Material for the task: Begin
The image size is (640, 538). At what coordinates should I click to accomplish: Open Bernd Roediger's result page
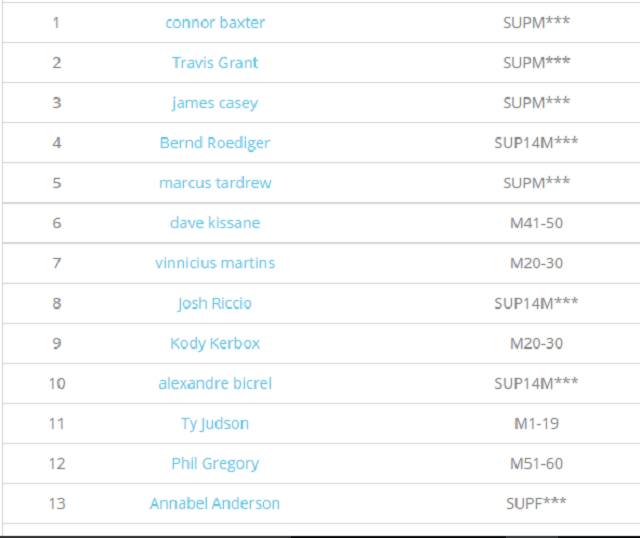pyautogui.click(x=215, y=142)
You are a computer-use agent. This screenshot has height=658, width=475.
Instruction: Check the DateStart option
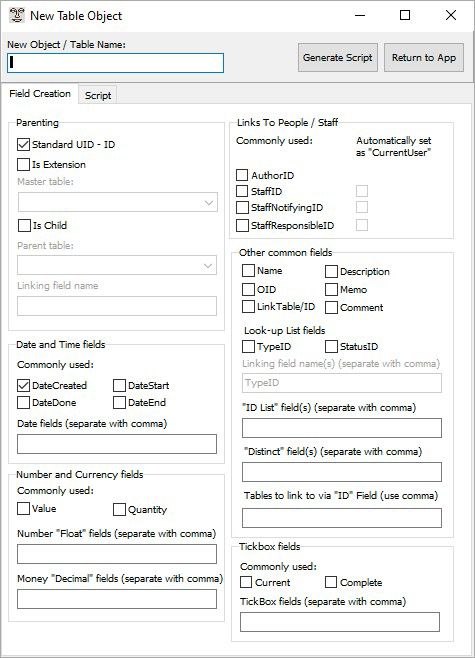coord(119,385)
Material for the task: End
The reply should repeat the listing above exactly and contain no pictures.

The image size is (640, 538). At what coordinates should I click to accomplish: Open Bernd Roediger's result page
pyautogui.click(x=215, y=142)
You are a computer-use agent. This screenshot has height=658, width=475.
Instruction: Check the DateStart option
coord(119,385)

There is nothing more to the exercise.